▸ Set problem
Output every line of the rows below as a Markdown table with the columns Number and Line, leaving out blank lines.

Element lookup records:
--------------------------------------------------

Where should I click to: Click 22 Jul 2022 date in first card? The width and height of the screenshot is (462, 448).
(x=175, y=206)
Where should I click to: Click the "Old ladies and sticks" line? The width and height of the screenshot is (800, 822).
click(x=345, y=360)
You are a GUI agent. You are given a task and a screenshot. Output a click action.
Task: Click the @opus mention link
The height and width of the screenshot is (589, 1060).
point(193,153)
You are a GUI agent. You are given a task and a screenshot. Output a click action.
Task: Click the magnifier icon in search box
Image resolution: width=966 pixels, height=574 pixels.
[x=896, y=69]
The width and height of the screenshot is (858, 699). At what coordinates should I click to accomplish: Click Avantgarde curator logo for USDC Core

--------------------------------------------------

▸ Correct response
| Number | Line |
|---|---|
| 1 | Where should I click to: Click 22 Jul 2022 date in first card? The width and height of the screenshot is (462, 448). |
| 2 | (x=175, y=206) |
| 3 | Where should I click to: Click the "Old ladies and sticks" line? The width and height of the screenshot is (800, 822). |
| 4 | click(x=345, y=360) |
| 5 | You are a GUI agent. You are given a task and a screenshot. Output a click action. |
| 6 | Task: Click the @opus mention link |
| 7 | The height and width of the screenshot is (589, 1060). |
| 8 | point(193,153) |
| 9 | You are a GUI agent. You are given a task and a screenshot. Output a click action. |
| 10 | Task: Click the magnifier icon in search box |
| 11 | Image resolution: width=966 pixels, height=574 pixels. |
| 12 | [x=896, y=69] |
| 13 | The width and height of the screenshot is (858, 699). At what coordinates should I click to accomplish: Click Avantgarde curator logo for USDC Core |